* _INSTRUCTIONS FOR THE TASK_
Give the listing again in full, exactly as written.

----------------

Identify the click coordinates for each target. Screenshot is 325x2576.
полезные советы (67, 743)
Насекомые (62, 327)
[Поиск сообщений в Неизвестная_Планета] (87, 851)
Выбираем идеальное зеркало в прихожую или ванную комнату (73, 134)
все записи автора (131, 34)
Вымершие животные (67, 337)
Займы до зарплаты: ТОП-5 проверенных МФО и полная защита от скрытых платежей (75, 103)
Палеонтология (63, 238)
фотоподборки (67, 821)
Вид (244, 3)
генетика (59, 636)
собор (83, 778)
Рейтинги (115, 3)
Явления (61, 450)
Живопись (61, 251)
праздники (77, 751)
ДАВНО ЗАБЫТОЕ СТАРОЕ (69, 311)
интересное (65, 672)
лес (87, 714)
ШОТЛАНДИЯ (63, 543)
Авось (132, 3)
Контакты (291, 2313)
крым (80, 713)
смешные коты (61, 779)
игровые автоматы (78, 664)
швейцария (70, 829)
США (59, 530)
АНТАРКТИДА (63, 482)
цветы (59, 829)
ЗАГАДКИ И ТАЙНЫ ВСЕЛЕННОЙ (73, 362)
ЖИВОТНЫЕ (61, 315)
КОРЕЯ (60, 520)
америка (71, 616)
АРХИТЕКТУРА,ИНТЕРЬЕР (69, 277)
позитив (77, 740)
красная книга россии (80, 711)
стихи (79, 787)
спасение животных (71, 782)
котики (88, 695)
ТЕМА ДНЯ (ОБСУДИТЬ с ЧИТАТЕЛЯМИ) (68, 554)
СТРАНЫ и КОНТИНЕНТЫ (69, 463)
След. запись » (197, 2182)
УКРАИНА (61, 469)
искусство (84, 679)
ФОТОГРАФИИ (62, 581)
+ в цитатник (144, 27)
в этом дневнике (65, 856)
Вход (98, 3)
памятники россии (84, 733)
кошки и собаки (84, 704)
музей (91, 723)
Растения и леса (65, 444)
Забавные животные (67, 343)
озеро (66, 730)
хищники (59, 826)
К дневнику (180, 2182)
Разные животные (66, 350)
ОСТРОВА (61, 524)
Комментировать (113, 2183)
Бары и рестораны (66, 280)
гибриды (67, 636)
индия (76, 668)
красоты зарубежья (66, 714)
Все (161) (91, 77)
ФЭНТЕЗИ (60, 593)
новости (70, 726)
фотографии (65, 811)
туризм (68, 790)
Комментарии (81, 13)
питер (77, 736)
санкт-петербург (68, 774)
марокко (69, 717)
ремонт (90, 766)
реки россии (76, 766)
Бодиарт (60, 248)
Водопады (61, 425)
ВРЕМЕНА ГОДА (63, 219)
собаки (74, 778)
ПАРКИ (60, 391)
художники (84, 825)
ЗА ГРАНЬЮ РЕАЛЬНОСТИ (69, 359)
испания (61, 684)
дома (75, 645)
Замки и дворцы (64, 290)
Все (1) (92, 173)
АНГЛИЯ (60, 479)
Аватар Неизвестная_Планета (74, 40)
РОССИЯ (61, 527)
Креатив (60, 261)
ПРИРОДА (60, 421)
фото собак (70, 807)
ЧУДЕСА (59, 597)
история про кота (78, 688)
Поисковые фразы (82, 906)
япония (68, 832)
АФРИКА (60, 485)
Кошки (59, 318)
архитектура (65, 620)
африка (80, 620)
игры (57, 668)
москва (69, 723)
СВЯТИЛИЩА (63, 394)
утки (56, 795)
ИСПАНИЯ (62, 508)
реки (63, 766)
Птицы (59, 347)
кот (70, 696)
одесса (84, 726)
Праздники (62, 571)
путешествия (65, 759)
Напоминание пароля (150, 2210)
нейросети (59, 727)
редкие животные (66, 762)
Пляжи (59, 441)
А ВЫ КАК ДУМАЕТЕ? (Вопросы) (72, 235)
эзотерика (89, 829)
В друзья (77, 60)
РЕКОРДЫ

----------------

* _EXPECTED OUTPUT_
Identify the click coordinates for each target. Screenshot is 325x2576.
полезные советы (67, 743)
Насекомые (62, 327)
[Поиск сообщений в Неизвестная_Планета] (87, 851)
Выбираем идеальное зеркало в прихожую или ванную комнату (73, 134)
все записи автора (131, 34)
Вымершие животные (67, 337)
Займы до зарплаты: ТОП-5 проверенных МФО и полная защита от скрытых платежей (75, 103)
Палеонтология (63, 238)
фотоподборки (67, 821)
Вид (244, 3)
генетика (59, 636)
собор (83, 778)
Рейтинги (115, 3)
Явления (61, 450)
Живопись (61, 251)
праздники (77, 751)
ДАВНО ЗАБЫТОЕ СТАРОЕ (69, 311)
интересное (65, 672)
лес (87, 714)
ШОТЛАНДИЯ (63, 543)
Авось (132, 3)
Контакты (291, 2313)
крым (80, 713)
смешные коты (61, 779)
игровые автоматы (78, 664)
швейцария (70, 829)
США (59, 530)
АНТАРКТИДА (63, 482)
цветы (59, 829)
ЗАГАДКИ И ТАЙНЫ ВСЕЛЕННОЙ (73, 362)
ЖИВОТНЫЕ (61, 315)
КОРЕЯ (60, 520)
америка (71, 616)
АРХИТЕКТУРА,ИНТЕРЬЕР (69, 277)
позитив (77, 740)
красная книга россии (80, 711)
стихи (79, 787)
спасение животных (71, 782)
котики (88, 695)
ТЕМА ДНЯ (ОБСУДИТЬ с ЧИТАТЕЛЯМИ) (68, 554)
СТРАНЫ и КОНТИНЕНТЫ (69, 463)
След. запись » (197, 2182)
УКРАИНА (61, 469)
искусство (84, 679)
ФОТОГРАФИИ (62, 581)
+ в цитатник (144, 27)
в этом дневнике (65, 856)
Вход (98, 3)
памятники россии (84, 733)
кошки и собаки (84, 704)
музей (91, 723)
Растения и леса (65, 444)
Забавные животные (67, 343)
озеро (66, 730)
хищники (59, 826)
К дневнику (180, 2182)
Разные животные (66, 350)
ОСТРОВА (61, 524)
Комментировать (113, 2183)
Бары и рестораны (66, 280)
гибриды (67, 636)
индия (76, 668)
красоты зарубежья (66, 714)
Все (161) (91, 77)
ФЭНТЕЗИ (60, 593)
новости (70, 726)
фотографии (65, 811)
туризм (68, 790)
Комментарии (81, 13)
питер (77, 736)
санкт-петербург (68, 774)
марокко (69, 717)
ремонт (90, 766)
реки россии (76, 766)
Бодиарт (60, 248)
Водопады (61, 425)
ВРЕМЕНА ГОДА (63, 219)
собаки (74, 778)
ПАРКИ (60, 391)
художники (84, 825)
ЗА ГРАНЬЮ РЕАЛЬНОСТИ (69, 359)
испания (61, 684)
дома (75, 645)
Замки и дворцы (64, 290)
Все (1) (92, 173)
АНГЛИЯ (60, 479)
Аватар Неизвестная_Планета (74, 40)
РОССИЯ (61, 527)
Креатив (60, 261)
ПРИРОДА (60, 421)
фото собак (70, 807)
ЧУДЕСА (59, 597)
история про кота (78, 688)
Поисковые фразы (82, 906)
япония (68, 832)
АФРИКА (60, 485)
Кошки (59, 318)
архитектура (65, 620)
африка (80, 620)
игры (57, 668)
москва (69, 723)
СВЯТИЛИЩА (63, 394)
утки (56, 795)
ИСПАНИЯ (62, 508)
реки (63, 766)
Птицы (59, 347)
кот (70, 696)
одесса (84, 726)
Праздники (62, 571)
путешествия (65, 759)
Напоминание пароля (150, 2210)
нейросети (59, 727)
редкие животные (66, 762)
Пляжи (59, 441)
А ВЫ КАК ДУМАЕТЕ? (Вопросы) (72, 235)
эзотерика (89, 829)
В друзья (77, 60)
РЕКОРДЫ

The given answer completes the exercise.